Hächlers Ecopop-Vergangenheit 

Das klingt selbstlos und politisch neutral, aber wie die «Wochenzeitung» (WOZ) recherchiert hat, ist Hächler kein unbeschriebenes Blatt. Seit 2019 engagiert sich der F4F-Initiant bei Ecopop (heute Ecologie Suisse), und 2020 hat er die European Population Alliance wiederbelebt. Beide Organisationen verknüpfen den Schutz der «natürlichen Lebensgrundlage» mit einer Begrenzung der Zuwanderung. Und spätestens hier, das macht die WOZ deutlich, treten die Parallelen zur «Nachhaltigkeitsinitiative» («Keine 10-Millionen-Schweiz») der SVP deutlich zutage. 

Beide Anliegen zielen darauf ab, dass die Zuwanderung in die Schweiz sinkt. Aber während die SVP mit offenem Visier für ihr Anliegen kämpft, ist Hächlers F4F weniger klar einzuordnen. Auffällig ist, dass die Plattform früh von SVP-nahen Medien wie der «Weltwoche», dem «Nebelspalter» und der «Schweizerzeit» flankiert wurde, die allesamt äusserst wohlwollend über Hächler und sein Projekt berichteten. 
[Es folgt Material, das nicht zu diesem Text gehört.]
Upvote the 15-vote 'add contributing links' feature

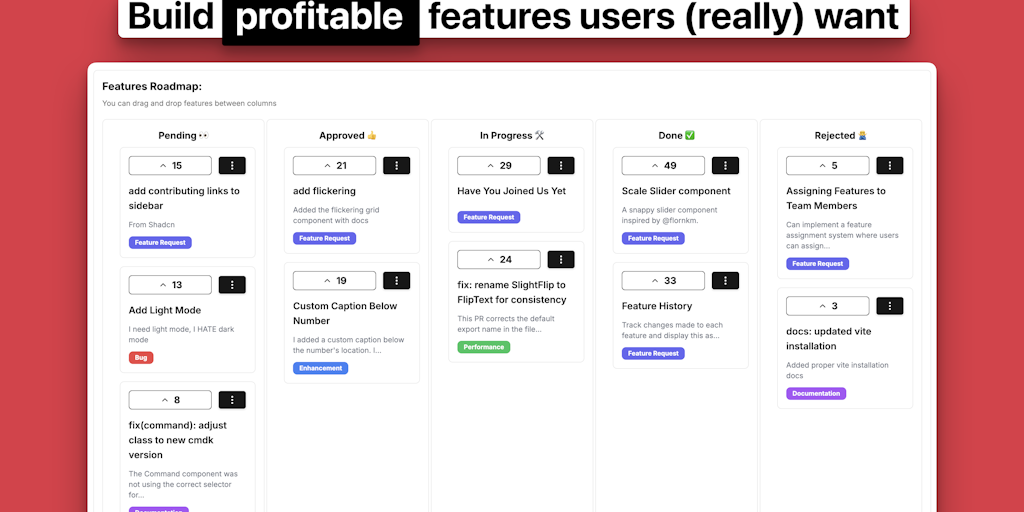(170, 166)
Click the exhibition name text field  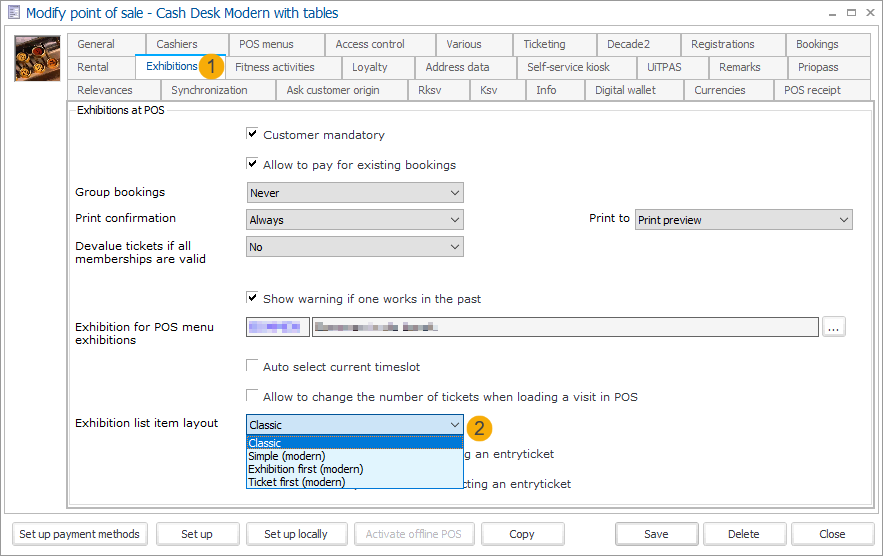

Hächler selbst sagt auf Anfrage des Beobachters, Facts 4 Future habe «keine direkten Abhängigkeiten von Drittpersonen, Verbänden oder Parteien». Das Geld für die Plakatkampagne, Flyer und den Unterhalt der Homepage komme von Spenderinnen und Spendern. 

F4F verneint politischen Kontext

«Dank dieser Unabhängigkeit und der Breite an Spenden können wir ausschliessen, dass wir irgendjemandem Rechenschaft für unsere Facts ablegen müssen», sagt Hächler. Bei der Plakataktion sei es lediglich um die Bekanntheit der Plattform gegangen. «Und nicht um irgendeine politische Abstimmung.»

Politische Kampagnen mit einem Budget über 50’000 Franken müssen seit 2022 bei der Eidgenössischen Finanzkontrolle (EFK) deklariert werden. Diese habe bis heute keine Meldung von Facts 4 Future erhalten, sagt ein Sprecher zum Beobachter, und selbst unternimmt die EFK ohnehin nichts. Politische Kampagnen müssen von sich aus als solche deklariert werden. Die Meldefrist im Kontext der Abstimmungen über die 10-Millionen-Schweiz läuft noch bis zum 30. April.